WHAT IS REQUIRED:
Copy the records out again in full, keeping them identical.

::::::

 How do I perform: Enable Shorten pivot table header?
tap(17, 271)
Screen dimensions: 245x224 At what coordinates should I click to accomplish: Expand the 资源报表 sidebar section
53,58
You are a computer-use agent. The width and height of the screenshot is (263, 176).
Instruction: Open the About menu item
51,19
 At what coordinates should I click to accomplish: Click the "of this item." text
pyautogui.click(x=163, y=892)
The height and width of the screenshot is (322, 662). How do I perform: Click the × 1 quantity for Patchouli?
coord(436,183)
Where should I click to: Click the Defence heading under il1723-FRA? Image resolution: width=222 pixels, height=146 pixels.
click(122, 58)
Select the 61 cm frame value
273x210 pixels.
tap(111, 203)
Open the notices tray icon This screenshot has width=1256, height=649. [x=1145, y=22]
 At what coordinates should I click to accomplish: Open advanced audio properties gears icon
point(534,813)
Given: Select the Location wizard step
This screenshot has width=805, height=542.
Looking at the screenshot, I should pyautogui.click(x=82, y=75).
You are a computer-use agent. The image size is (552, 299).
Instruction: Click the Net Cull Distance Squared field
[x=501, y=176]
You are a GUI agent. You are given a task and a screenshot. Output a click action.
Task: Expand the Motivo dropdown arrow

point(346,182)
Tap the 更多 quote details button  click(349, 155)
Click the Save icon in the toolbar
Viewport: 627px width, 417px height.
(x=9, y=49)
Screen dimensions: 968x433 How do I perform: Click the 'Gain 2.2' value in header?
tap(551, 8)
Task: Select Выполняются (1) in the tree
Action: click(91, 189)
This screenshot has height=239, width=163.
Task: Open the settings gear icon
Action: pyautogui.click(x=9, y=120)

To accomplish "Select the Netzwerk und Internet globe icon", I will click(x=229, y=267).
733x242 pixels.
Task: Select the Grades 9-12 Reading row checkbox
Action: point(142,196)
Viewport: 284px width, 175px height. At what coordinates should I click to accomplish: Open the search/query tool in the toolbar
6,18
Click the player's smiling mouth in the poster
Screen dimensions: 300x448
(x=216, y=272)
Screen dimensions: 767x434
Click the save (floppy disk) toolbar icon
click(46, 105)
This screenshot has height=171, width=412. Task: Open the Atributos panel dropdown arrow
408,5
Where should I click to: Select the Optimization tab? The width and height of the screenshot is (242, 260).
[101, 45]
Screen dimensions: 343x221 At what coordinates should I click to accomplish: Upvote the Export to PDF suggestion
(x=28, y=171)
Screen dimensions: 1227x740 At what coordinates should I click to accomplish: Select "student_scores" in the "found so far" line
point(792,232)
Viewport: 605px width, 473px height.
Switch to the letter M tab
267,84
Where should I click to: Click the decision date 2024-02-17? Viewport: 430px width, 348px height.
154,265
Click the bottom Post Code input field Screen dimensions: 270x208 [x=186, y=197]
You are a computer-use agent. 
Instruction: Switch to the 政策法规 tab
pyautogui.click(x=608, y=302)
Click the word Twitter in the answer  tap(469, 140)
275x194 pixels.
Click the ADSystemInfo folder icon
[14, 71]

::::::

SOLUTION BELOW:
 How do I perform: Enable Shorten pivot table header?
tap(17, 271)
Screen dimensions: 245x224 At what coordinates should I click to accomplish: Expand the 资源报表 sidebar section
53,58
You are a computer-use agent. The width and height of the screenshot is (263, 176).
Instruction: Open the About menu item
51,19
 At what coordinates should I click to accomplish: Click the "of this item." text
pyautogui.click(x=163, y=892)
The height and width of the screenshot is (322, 662). How do I perform: Click the × 1 quantity for Patchouli?
coord(436,183)
Where should I click to: Click the Defence heading under il1723-FRA? Image resolution: width=222 pixels, height=146 pixels.
click(122, 58)
Select the 61 cm frame value
273x210 pixels.
tap(111, 203)
Open the notices tray icon This screenshot has width=1256, height=649. [x=1145, y=22]
 At what coordinates should I click to accomplish: Open advanced audio properties gears icon
point(534,813)
Given: Select the Location wizard step
This screenshot has width=805, height=542.
Looking at the screenshot, I should pyautogui.click(x=82, y=75).
You are a computer-use agent. The image size is (552, 299).
Instruction: Click the Net Cull Distance Squared field
[x=501, y=176]
You are a GUI agent. You are given a task and a screenshot. Output a click action.
Task: Expand the Motivo dropdown arrow

point(346,182)
Tap the 更多 quote details button  click(349, 155)
Click the Save icon in the toolbar
Viewport: 627px width, 417px height.
(x=9, y=49)
Screen dimensions: 968x433 How do I perform: Click the 'Gain 2.2' value in header?
tap(551, 8)
Task: Select Выполняются (1) in the tree
Action: click(91, 189)
This screenshot has height=239, width=163.
Task: Open the settings gear icon
Action: pyautogui.click(x=9, y=120)

To accomplish "Select the Netzwerk und Internet globe icon", I will click(x=229, y=267).
733x242 pixels.
Task: Select the Grades 9-12 Reading row checkbox
Action: point(142,196)
Viewport: 284px width, 175px height. At what coordinates should I click to accomplish: Open the search/query tool in the toolbar
6,18
Click the player's smiling mouth in the poster
Screen dimensions: 300x448
(x=216, y=272)
Screen dimensions: 767x434
Click the save (floppy disk) toolbar icon
click(46, 105)
This screenshot has height=171, width=412. Task: Open the Atributos panel dropdown arrow
408,5
Where should I click to: Select the Optimization tab? The width and height of the screenshot is (242, 260).
[101, 45]
Screen dimensions: 343x221 At what coordinates should I click to accomplish: Upvote the Export to PDF suggestion
(x=28, y=171)
Screen dimensions: 1227x740 At what coordinates should I click to accomplish: Select "student_scores" in the "found so far" line
point(792,232)
Viewport: 605px width, 473px height.
Switch to the letter M tab
267,84
Where should I click to: Click the decision date 2024-02-17? Viewport: 430px width, 348px height.
154,265
Click the bottom Post Code input field Screen dimensions: 270x208 [x=186, y=197]
You are a computer-use agent. 
Instruction: Switch to the 政策法规 tab
pyautogui.click(x=608, y=302)
Click the word Twitter in the answer  tap(469, 140)
275x194 pixels.
Click the ADSystemInfo folder icon
[14, 71]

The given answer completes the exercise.